* **AIM OF THE TASK**
Output only the lines of the entries that follow, starting at the one with "Identify the click" and running down to the one with "[Instagram]", both included and unchanged.

* **TASK INPUTS**
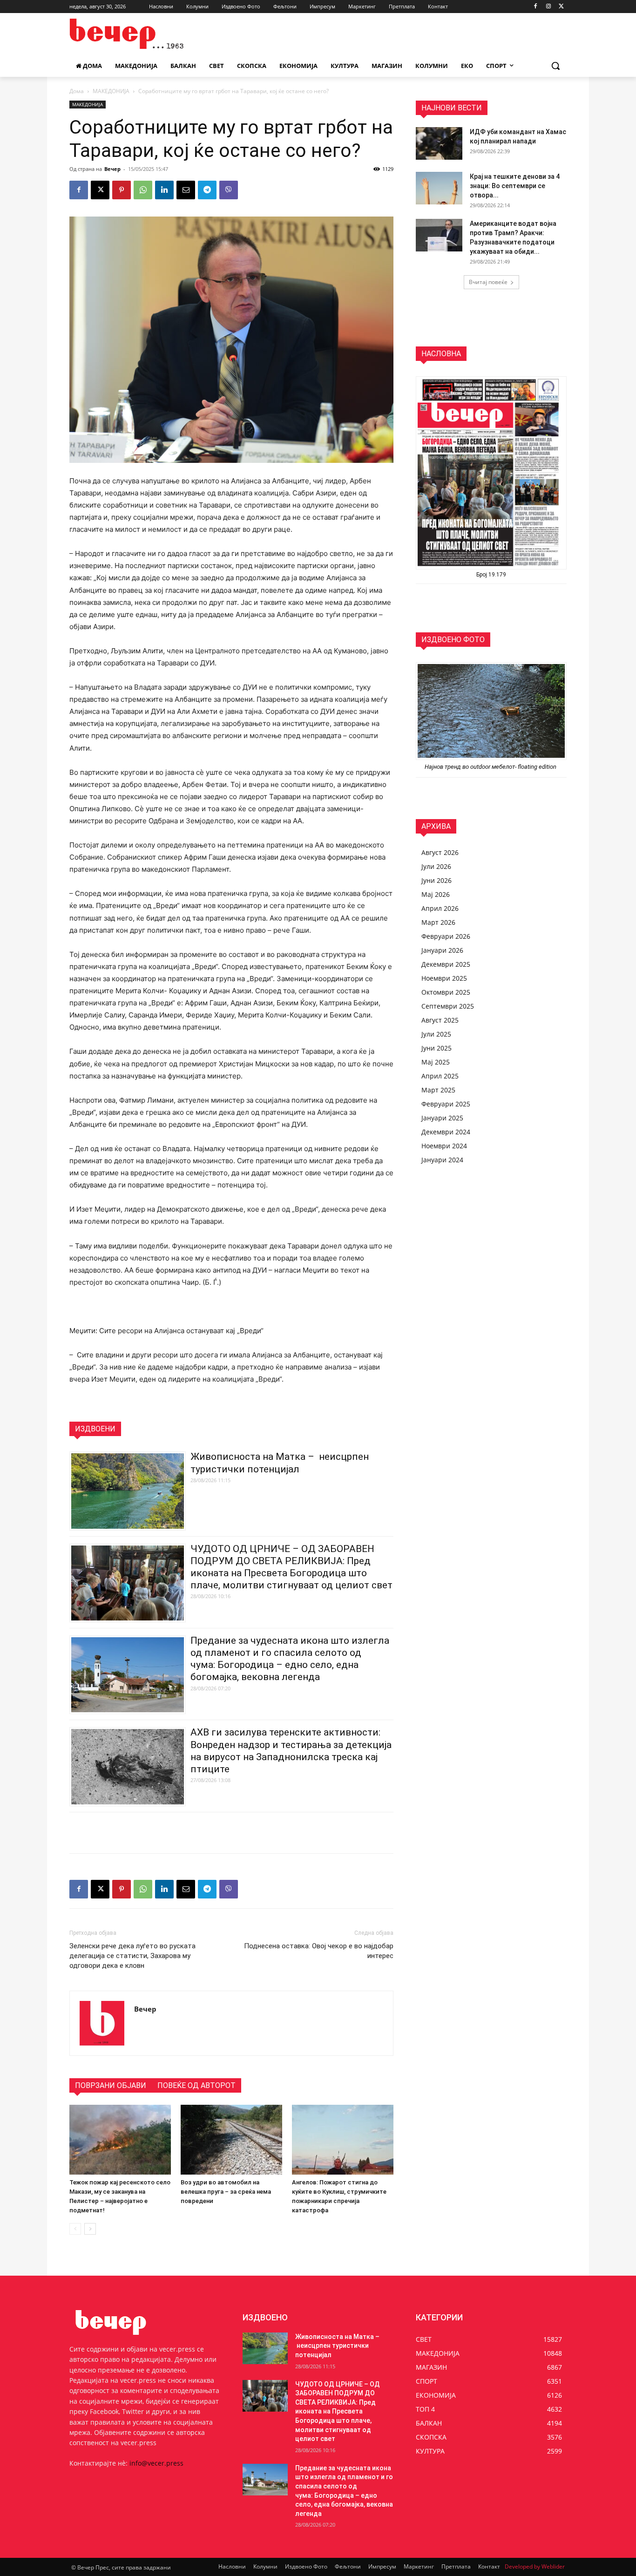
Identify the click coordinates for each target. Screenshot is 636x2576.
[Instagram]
==
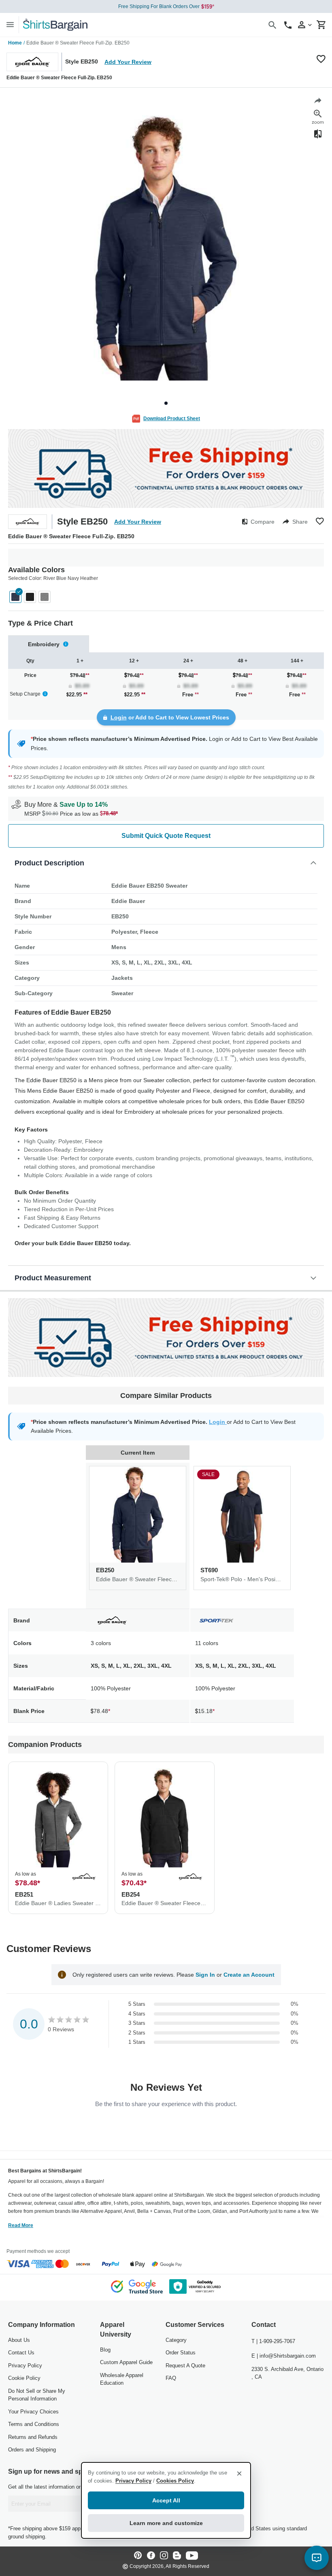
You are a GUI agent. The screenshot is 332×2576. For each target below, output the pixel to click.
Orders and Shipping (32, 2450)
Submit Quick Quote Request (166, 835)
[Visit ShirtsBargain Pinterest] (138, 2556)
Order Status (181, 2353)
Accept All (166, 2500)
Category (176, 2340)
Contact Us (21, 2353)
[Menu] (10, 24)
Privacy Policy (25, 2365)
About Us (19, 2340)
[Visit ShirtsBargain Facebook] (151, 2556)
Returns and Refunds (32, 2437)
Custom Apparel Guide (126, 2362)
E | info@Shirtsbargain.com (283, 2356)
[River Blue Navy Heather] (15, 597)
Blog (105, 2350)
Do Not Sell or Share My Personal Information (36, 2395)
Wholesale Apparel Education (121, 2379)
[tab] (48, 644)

* **ANSWER SPACE**
Identify the click coordinates for each target. Screenshot is 636x2576.
[Instagram]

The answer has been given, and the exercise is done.